Charitable donations pushed revenue to record $36.7 million


It was a tough fiscal year for the Shaw Festival. 

In the face of a rapid drop off in COVID-19 relief funds, inflation, lagging attendance and an expensive slate of productions, the non-profit theatrical company came out of 2023 a bit worse for wear. 

“We lost about $5.7 million last year,” Shaw treasurer Greg Prince told the company’s annual general meeting on Friday.

The deficit came despite raking in a record $36.7 million in revenue.

Attendance was up to about 210,000 from 171,000 in 2022, but was still short of the Shaw’s pre-pandemic numbers.

Prince said the Shaw hosted about 267,000 people in 2019.

“Audiences didn’t come back as quickly as we thought they would,” he said.

Predictably, the lingering impacts of COVID put a dent in attendance rates, but summer wildfires also had an impact, Prince said.

Shaw board chair Ian Joseph said the company had planned for a deficit in 2023 but was not anticipating the reality of that loss.

In response, Joseph said they were planning to cut operating costs back by 12 per cent for 2024.

Despite the budget cuts, Joseph said 2024 will be a “year for growth” and the Shaw will continue to invest in its artists and staff.

One Shaw asset in need of investment is the Royal George Theatre on Queen Street.

The old theatre is “well beyond its intended lifespan,” said Joseph.

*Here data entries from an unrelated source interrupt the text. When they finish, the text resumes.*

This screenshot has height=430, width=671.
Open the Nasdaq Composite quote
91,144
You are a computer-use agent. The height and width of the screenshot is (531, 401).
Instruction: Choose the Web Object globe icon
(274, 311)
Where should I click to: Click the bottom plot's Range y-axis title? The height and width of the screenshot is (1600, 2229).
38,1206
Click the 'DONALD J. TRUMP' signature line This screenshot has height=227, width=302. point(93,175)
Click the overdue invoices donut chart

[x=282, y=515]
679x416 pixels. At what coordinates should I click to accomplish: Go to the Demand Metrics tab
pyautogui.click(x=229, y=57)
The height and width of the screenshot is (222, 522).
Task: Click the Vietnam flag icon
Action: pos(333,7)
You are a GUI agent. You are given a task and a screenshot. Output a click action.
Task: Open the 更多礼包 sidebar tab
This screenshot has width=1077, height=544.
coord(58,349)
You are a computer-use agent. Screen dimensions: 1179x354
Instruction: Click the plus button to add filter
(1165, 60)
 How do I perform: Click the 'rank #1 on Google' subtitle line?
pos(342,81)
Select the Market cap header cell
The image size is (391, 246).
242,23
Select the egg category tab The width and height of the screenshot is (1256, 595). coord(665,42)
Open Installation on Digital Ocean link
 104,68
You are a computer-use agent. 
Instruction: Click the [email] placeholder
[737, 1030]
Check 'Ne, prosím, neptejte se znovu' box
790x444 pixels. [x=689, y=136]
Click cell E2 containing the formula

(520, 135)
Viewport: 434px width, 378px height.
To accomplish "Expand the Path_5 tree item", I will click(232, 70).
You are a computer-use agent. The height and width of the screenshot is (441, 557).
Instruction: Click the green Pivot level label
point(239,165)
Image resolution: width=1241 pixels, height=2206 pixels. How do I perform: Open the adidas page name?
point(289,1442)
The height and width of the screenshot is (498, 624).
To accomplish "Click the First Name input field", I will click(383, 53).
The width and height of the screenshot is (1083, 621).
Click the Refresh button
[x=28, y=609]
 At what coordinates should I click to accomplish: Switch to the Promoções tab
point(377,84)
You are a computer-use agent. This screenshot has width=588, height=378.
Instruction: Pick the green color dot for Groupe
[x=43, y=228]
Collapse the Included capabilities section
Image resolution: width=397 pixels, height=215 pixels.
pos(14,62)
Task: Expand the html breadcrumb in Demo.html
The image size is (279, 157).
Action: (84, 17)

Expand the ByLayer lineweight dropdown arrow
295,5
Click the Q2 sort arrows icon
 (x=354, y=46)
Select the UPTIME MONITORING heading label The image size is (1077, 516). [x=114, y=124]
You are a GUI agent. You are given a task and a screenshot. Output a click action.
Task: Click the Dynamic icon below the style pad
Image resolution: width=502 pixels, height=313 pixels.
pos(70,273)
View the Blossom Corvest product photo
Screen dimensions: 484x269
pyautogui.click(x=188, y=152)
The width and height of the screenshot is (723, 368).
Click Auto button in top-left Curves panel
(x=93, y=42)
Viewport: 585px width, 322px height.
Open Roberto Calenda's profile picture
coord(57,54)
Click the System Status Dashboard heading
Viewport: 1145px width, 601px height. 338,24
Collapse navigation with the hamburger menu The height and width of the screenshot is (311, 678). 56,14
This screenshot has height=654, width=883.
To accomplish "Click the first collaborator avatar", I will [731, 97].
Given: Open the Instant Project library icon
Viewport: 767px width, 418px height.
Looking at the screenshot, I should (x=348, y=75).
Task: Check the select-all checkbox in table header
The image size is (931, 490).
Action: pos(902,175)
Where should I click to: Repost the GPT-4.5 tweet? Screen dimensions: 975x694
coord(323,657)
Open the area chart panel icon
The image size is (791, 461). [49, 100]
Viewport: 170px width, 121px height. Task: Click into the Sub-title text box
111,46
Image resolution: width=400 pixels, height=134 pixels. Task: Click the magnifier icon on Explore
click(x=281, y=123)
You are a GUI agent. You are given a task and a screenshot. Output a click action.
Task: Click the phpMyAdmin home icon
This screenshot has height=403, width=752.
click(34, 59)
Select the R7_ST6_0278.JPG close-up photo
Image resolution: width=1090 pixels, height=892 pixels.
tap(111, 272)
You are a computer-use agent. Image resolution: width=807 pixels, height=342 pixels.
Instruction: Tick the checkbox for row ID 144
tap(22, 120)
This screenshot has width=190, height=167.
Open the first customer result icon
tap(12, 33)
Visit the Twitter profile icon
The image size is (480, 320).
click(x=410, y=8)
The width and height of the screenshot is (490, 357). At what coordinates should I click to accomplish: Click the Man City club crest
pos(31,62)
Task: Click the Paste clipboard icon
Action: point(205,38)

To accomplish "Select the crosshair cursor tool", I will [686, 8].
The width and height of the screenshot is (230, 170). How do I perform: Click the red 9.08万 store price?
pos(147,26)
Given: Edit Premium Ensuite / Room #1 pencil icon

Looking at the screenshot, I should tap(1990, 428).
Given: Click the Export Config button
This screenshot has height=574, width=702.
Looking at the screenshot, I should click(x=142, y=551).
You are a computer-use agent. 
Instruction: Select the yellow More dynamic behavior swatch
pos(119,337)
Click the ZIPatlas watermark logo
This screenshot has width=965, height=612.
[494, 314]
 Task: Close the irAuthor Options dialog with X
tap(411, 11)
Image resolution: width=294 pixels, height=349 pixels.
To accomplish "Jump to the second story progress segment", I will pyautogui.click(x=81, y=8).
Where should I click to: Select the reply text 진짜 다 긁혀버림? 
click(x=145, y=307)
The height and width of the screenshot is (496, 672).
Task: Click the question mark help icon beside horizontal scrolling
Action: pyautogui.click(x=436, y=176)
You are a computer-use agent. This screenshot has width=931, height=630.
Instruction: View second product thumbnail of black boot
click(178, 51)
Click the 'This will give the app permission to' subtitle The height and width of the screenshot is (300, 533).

Executive director Tim Jennings said the clay foundation is “slowly dissolving” and its basement is prone to flooding.

“Fixing the George is something that has to happen,” he said during a question-and-answer period.

Illnesses plagued the Shaw’s shows throughout the 2023 season, too.

“I don’t believe we had one week of the season that had less than five people out,” Jennings said.

However, the annual meeting was not just doom and gloom.

The $36.7 million in revenue was helped by about $15.5 million in charitable donations, Joseph said. That also was a record total for Shaw.

Jennings said attendance is trending up for the first couple of months of 2024 and, if those trends hold, it would put the Shaw ahead of its 2024 budget.

“We’re getting back to what I call normal fairly soon,” he added.

It wasn’t just about the numbers on the page, though.

“I remind myself that financial success as a charity is not the only thing that drives us,” Jennings said.

Artistically, “it was the biggest season in our history,” Jennings said.

“If all we were trying to do was save money, we wouldn’t have done the ‘Mahabharata,’ ” said artistic director Tim Carroll.

The adaptation of a 4,000-year-old Sanskrit epic poem, staged as a two-day production spanning more than five hours in total, was not expected to make much money, but Shaw also is focused on investing in new audiences, Carroll said.

“If we had been thinking about things like average ticket price, we wouldn’t do family programming,” he added.

Family shows are lower priced but it’s important to invest in young audiences to preserve the future of live theatre, Carroll said.

Shaw, with its non-profit business model, does not break even on its shows, Jennings said.

To do so, the company would have to ratchet up ticket prices into the $400 range. 

That would make the Shaw inaccessible to a wide range of people and is not how the company operates, Jennings said.